Staff -- Control Engineering, 10/1/2006

Microprocessor-based embedded control systems traditionally have used proprietary real-time operating systems (RTOSs) to attain real-time or near-real-time response needed in such applications as automotive engine control systems. Proprietary RTOS, however, involve some particularly thorny issues. One major issue is simply the engineering cost to develop an RTOS. Proprietary RTOS development is up to the system designer, who usually has more pressing issues to deal with-for example, focusing on developing the algorithms for a particular application-than engineering background software. Even with a previously developed RTOS, there are maintenance issues.

To take advantage of new, better performing hardware, the system engineer has to make more or less major revisions to the RTOS. Chip-makers have no motivation whatsoever to help system engineers update a proprietary RTOS to run on their new hardware, so the task falls on the system engineer. System designers can avoid these issues by designing their applications around a widely disseminated commercial operating system. Two such OSs are Microsoft Windows and Linux.

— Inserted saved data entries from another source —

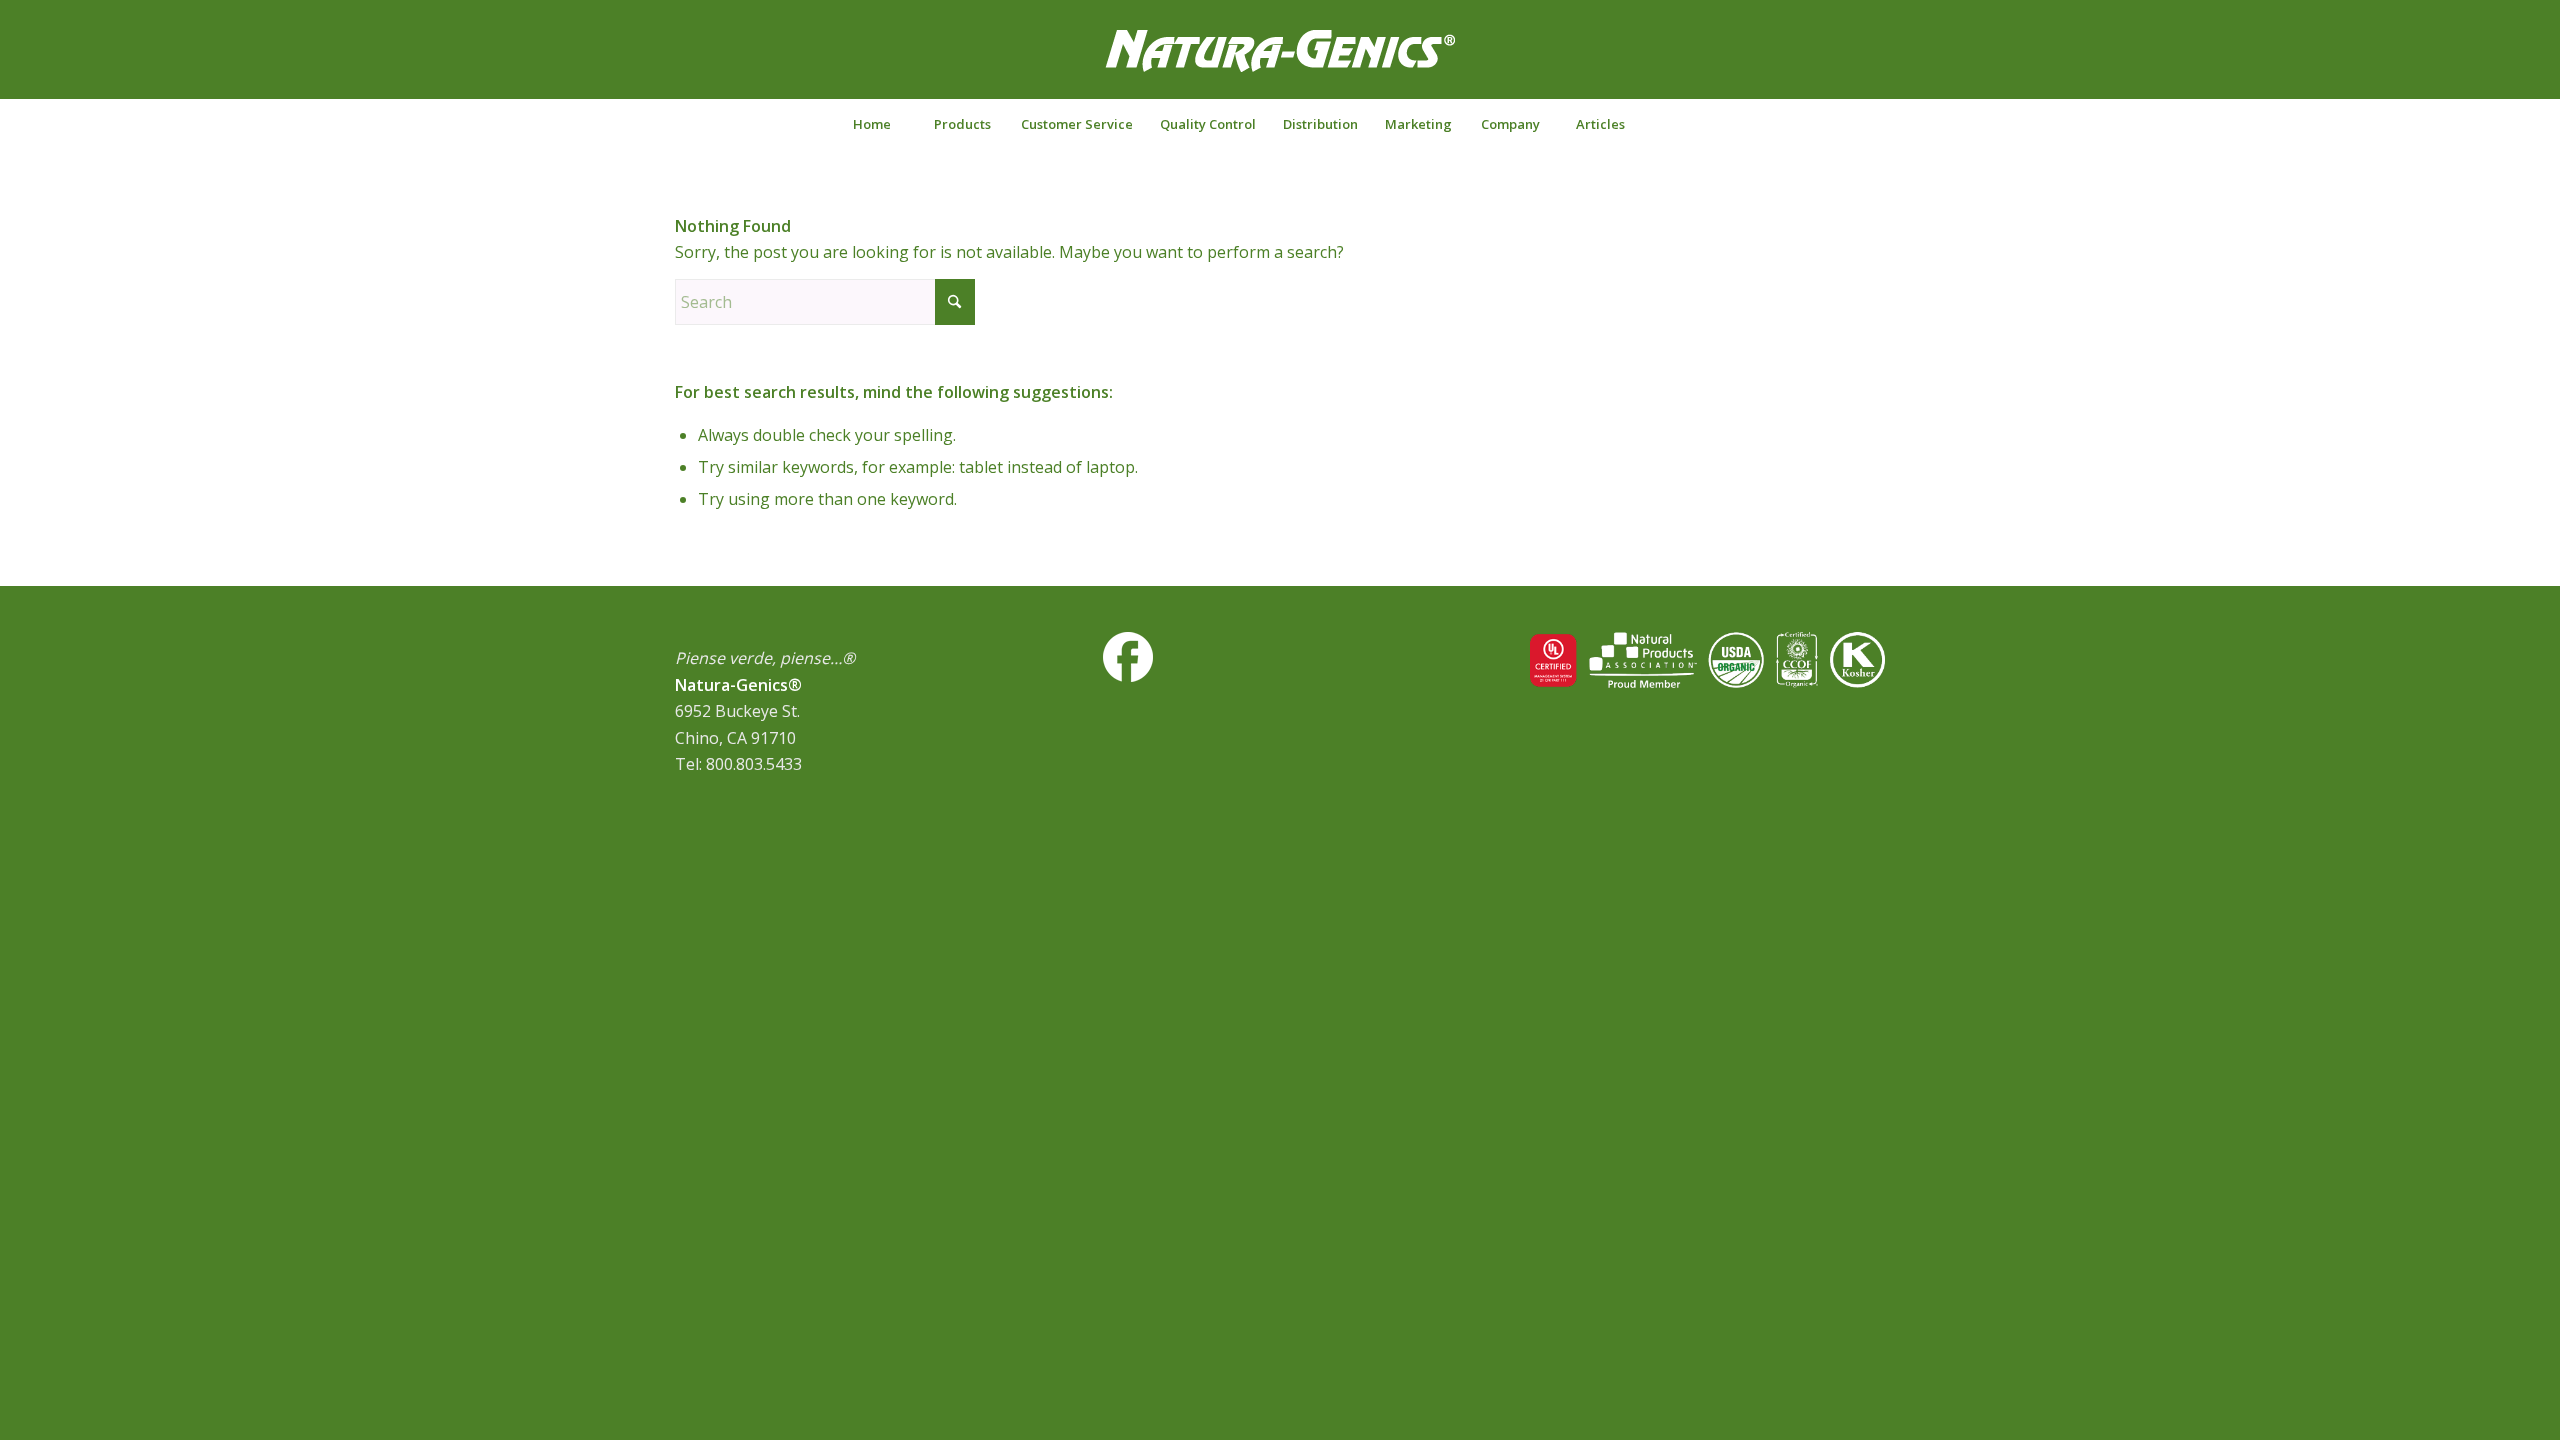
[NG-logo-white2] (1280, 64)
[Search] (1689, 124)
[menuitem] (872, 124)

According to Brian Handley of Macraigor Systems, embedded system designers are voting with their feet overwhelmingly for Linux. Macraigor provides a suite of hardware and software debugging tools used for all aspects of embedded development from hardware debug through manufacturing and test, so sees various embedded-system OS trends. OSs designed for office- and Internet-related applications are the opposite of deterministic by responding to interrupts when they get to them. Linux source code, freely available for use, re-use, and modification by anyone with the wherewithal and desire to do so, has had a cadre of users interested in real-time OS applications. [Microsoft also offers Windows CE and Windows Embedded that can serve various applications.] MontaVista Software has optimized Linux for various environments, including real time. “What real time means,” says Paxton Cooper, MontaVista's director of product marketing, “depends on your application.”

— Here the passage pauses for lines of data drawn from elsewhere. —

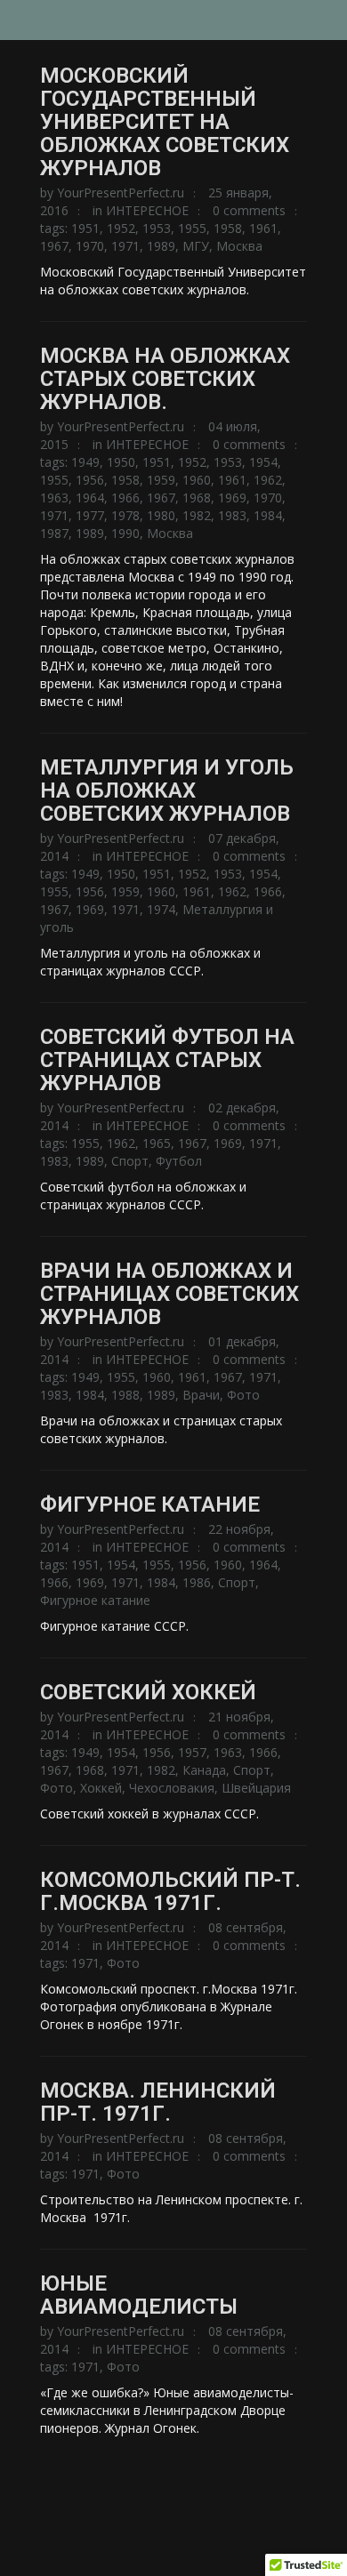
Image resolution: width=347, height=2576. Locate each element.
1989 (161, 245)
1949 (85, 461)
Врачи (201, 1394)
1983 (232, 515)
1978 (125, 515)
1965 (156, 1143)
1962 (268, 479)
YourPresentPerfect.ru (120, 192)
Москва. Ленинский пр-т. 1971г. (158, 2102)
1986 (196, 1582)
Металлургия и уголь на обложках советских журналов (167, 790)
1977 (90, 515)
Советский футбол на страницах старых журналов (167, 1059)
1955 (192, 228)
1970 (90, 245)
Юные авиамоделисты (139, 2295)
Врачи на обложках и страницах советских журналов (169, 1293)
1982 (196, 515)
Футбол (179, 1160)
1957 (192, 1752)
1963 (54, 497)
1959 (161, 479)
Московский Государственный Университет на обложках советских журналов (164, 122)
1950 (121, 461)
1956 (90, 479)
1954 (263, 461)
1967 (54, 245)
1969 (232, 497)
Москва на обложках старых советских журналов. (165, 378)
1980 (161, 515)
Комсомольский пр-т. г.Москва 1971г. (170, 1891)
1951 (85, 228)
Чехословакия (171, 1787)
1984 (268, 515)
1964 (90, 497)
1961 (263, 228)
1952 (121, 228)
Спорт (130, 1160)
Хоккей (101, 1787)
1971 (125, 245)
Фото (243, 1394)
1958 (228, 228)
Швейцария (256, 1787)
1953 (156, 228)
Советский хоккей (148, 1692)
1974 (161, 909)
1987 (54, 533)
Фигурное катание (150, 1504)
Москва (239, 245)
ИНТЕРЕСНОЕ (147, 210)
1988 (125, 1394)
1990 (125, 533)
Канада (204, 1769)
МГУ (195, 245)
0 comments (249, 210)
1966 (125, 497)
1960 (196, 479)
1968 (196, 497)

The key is to know how fast your embedded system needs to react. For an office program a bit of latency isn't a problem. A few hundred milliseconds latency in an antilock braking system (ABS) controller, on the other hand, would likely lead to disaster. MontaVista's 4.0 version Real-Time Linux, with latency in the tens of microseconds range, provides sufficient “real-time” performance for nearly half of embedded applications, including nearly all mobile phone and industrial applications, and most telecom applications. Further improvement is needed for automotive control applications, such as engine control modules and, especially, safety systems (ABS, air-bag triggers, etc.) As processor speeds increase and more responsive versions of the open-source OS become available, the need for “roll your own” RTOSs for embedded systems is going away except at the high-performance end.